- PASSAGE SHOWN:
*-*-*

The service, according to him, is engaging clinical psychologists, community mental health nurses, and mental health physician assistants to support Ghana’s mental health agenda.

Persons with mental illness and their caregivers, Dr. Aboagye says experience several challenges. Key among them, he adds, is the irregular supply of essential medicines. This, Director General of GHS noted, increases the risk of relapse.

GHS, he explained, are therefore committed to working with relevant agencies to ensure that these shortages become a thing of the past in order to improve on community mental health care.

The number of psychiatrists in Ghana, according to him, is still highly inadequate for Ghana’s population despite the recent increase in the number of consultants and specialists in the field. Dr. Aboagye said there are a total of 29 psychiatrists in Ghana made up 14 consultants and 25 specialists.

Out of this number, he said, three are on contract, 31 in public service, three in private practice and two on retirement. All these consultants and specialists according to him are in the southern and coastal belt of Ghana, leaving a significant portion of the country without their services.

*-*-*

- PROVIDED MATERIAL:
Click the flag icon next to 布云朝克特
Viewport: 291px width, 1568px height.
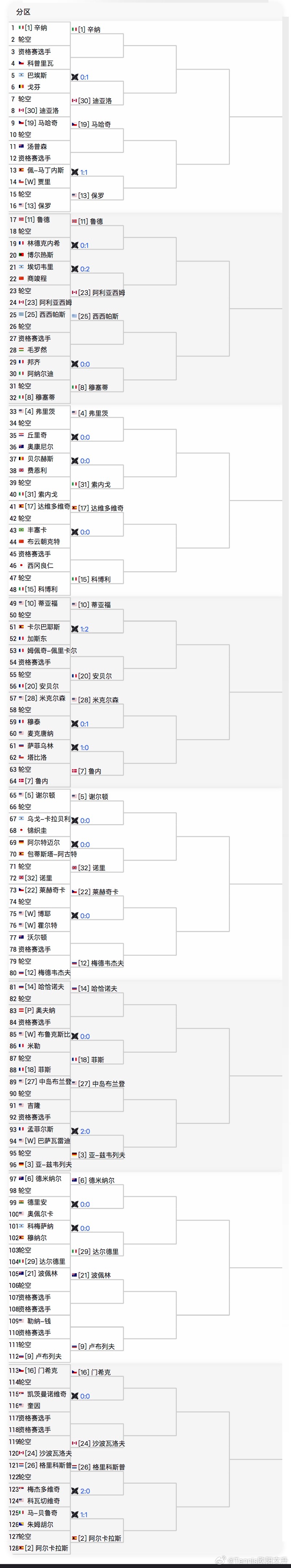click(x=21, y=542)
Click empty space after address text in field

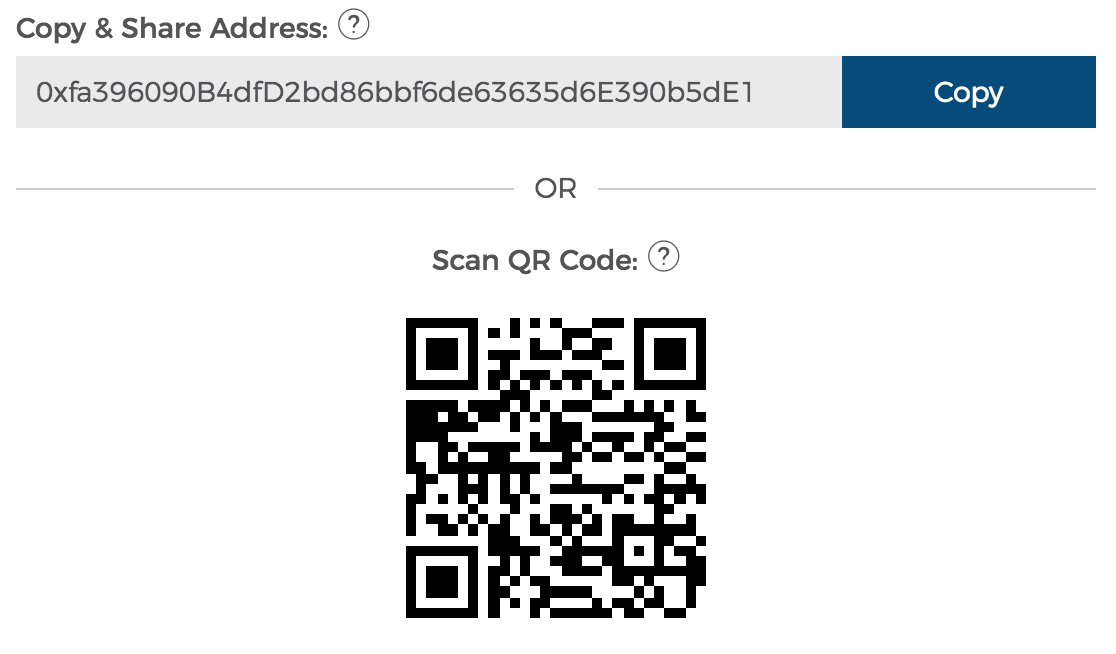coord(797,93)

*-*-*

- PARTS OF THE EXERCISE:
a) Copy the part of the passage on Ghana's mental health care word for word, beginning at the words "The service, according" and stopping after "mental health care.".
b) According to the passage on Ghana's mental health care, in what part of Ghana are all the consultants and specialists located?

- REPLIES:
a)
The service, according to him, is engaging clinical psychologists, community mental health nurses, and mental health physician assistants to support Ghana’s mental health agenda.

Persons with mental illness and their caregivers, Dr. Aboagye says experience several challenges. Key among them, he adds, is the irregular supply of essential medicines. This, Director General of GHS noted, increases the risk of relapse.

GHS, he explained, are therefore committed to working with relevant agencies to ensure that these shortages become a thing of the past in order to improve on community mental health care.

b) They are all in the southern and coastal belt of Ghana.